WHAT THE TASK REQUIRES → Rewrite all the records below, replacing each "screenshot" with "screen capture" and keeping everything else the same. Leave the pictures out of your answer.

(Pointing data for screenshots)

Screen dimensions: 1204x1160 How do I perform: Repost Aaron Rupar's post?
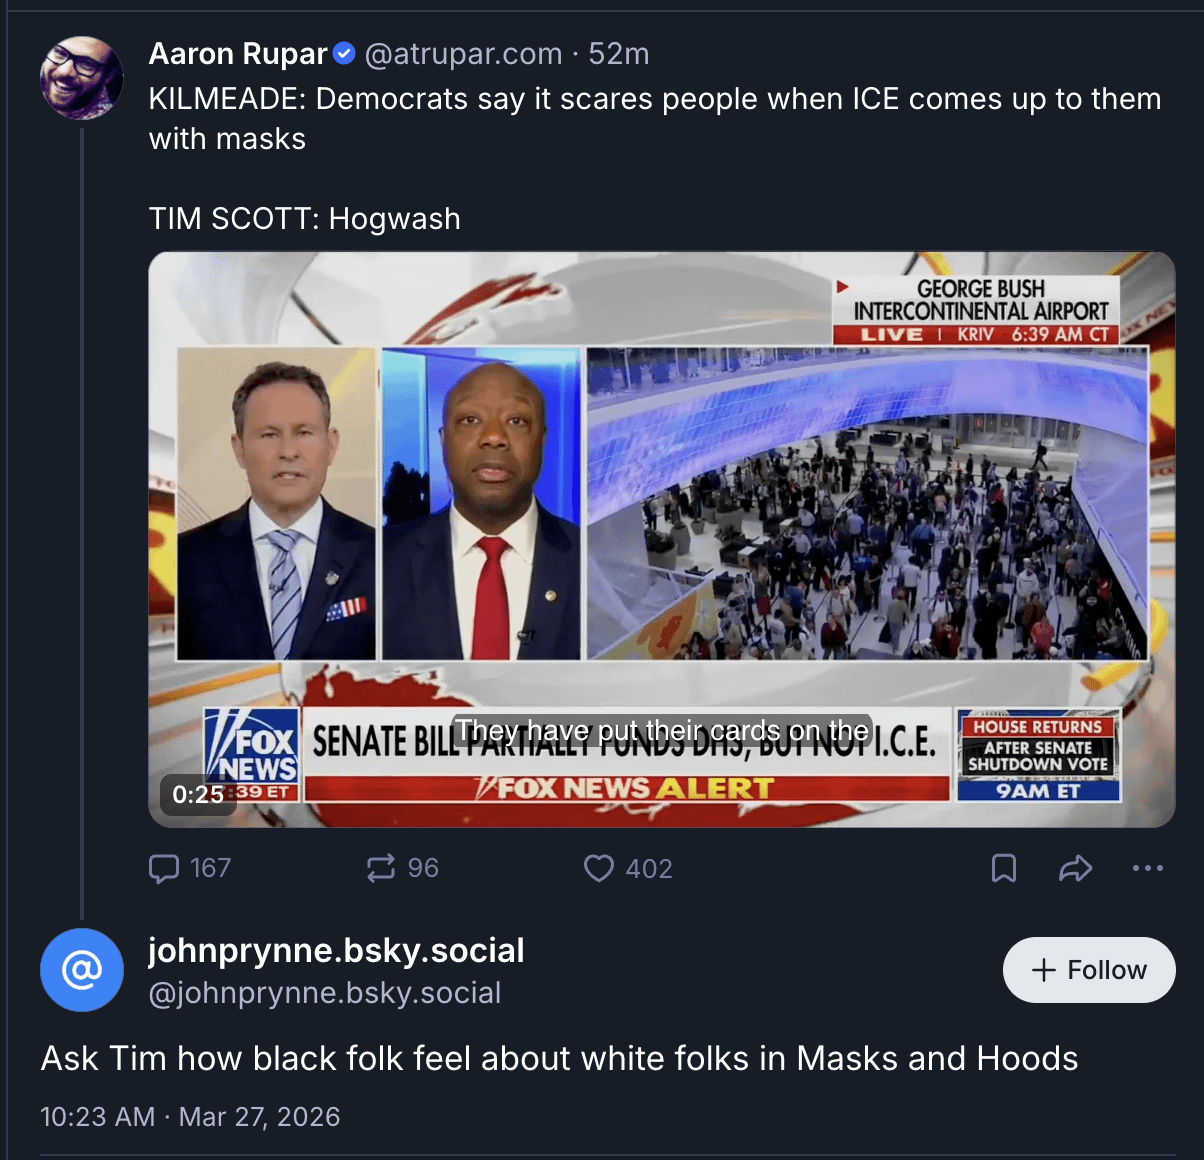click(x=381, y=868)
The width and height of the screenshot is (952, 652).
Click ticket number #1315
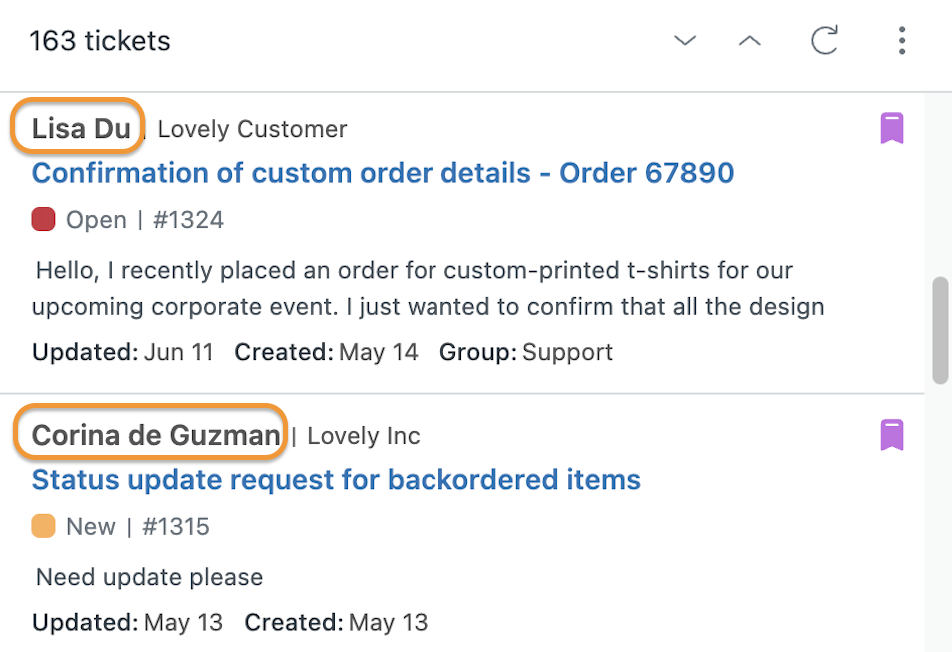175,526
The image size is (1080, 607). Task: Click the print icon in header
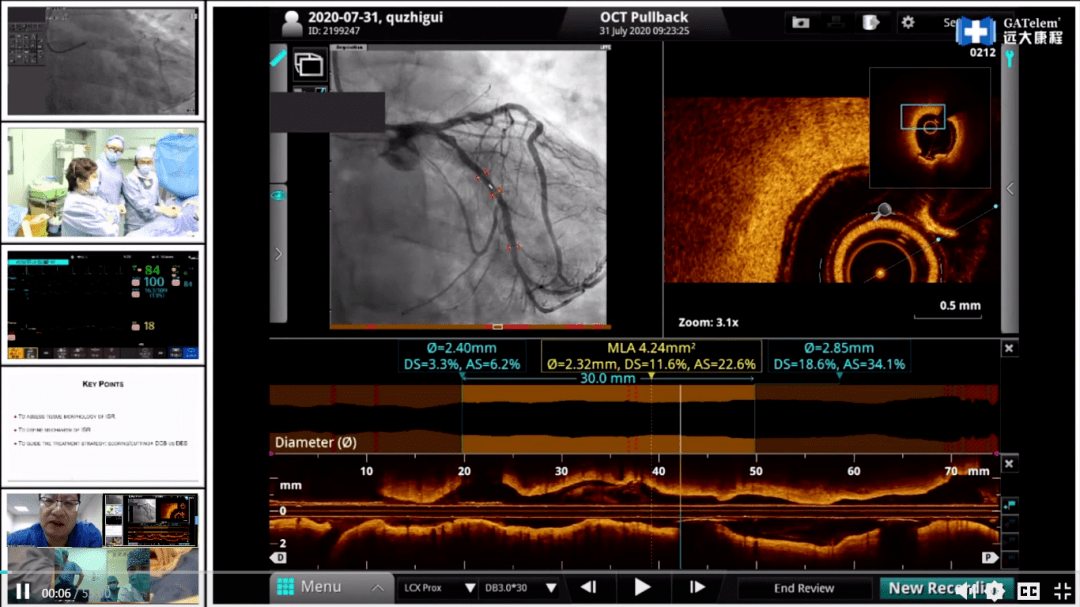(x=835, y=23)
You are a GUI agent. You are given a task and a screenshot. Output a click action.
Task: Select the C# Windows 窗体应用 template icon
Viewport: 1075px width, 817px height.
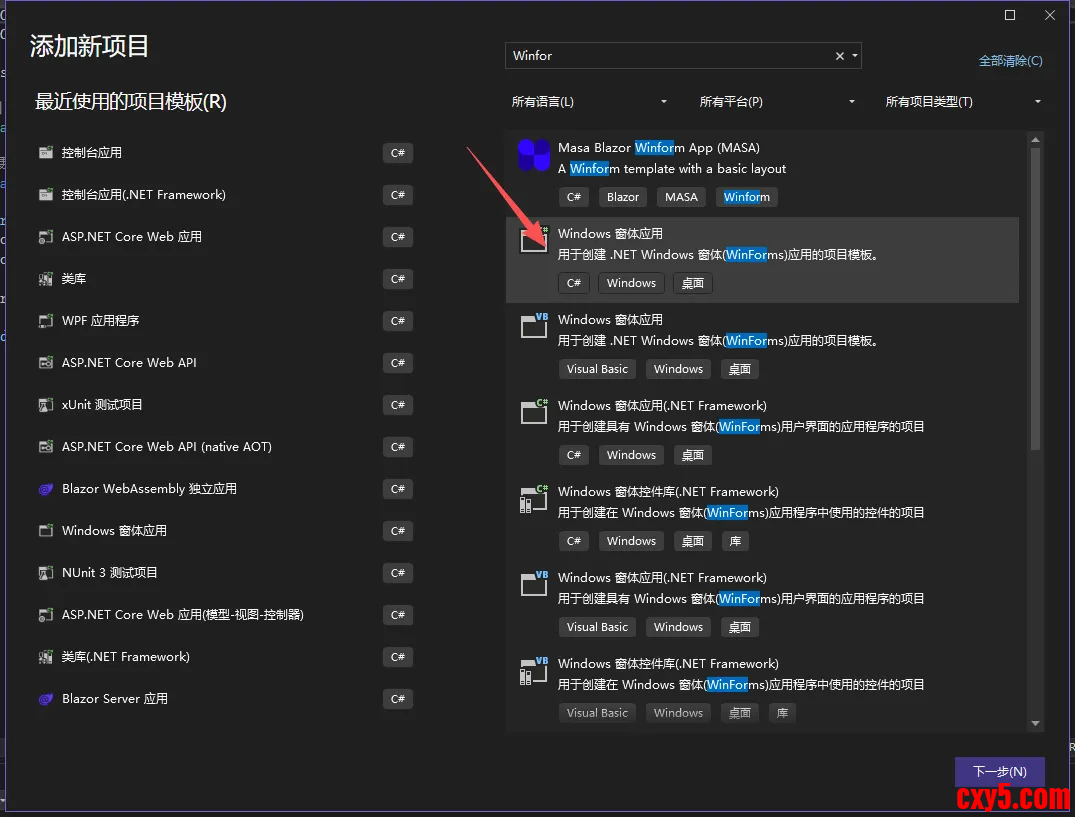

RIGHT ANSWER →
Screen dimensions: 1204x1160 How do I perform: Repost Aaron Rupar's post?
click(x=381, y=868)
The width and height of the screen capture is (952, 652).
Click ticket number #1315
175,526
The image size is (1080, 607). Task: Click the print icon in header
(x=835, y=23)
You are a GUI agent. You are given a task and a screen capture. Output a click action.
Task: Select the C# Windows 窗体应用 template icon
Viewport: 1075px width, 817px height.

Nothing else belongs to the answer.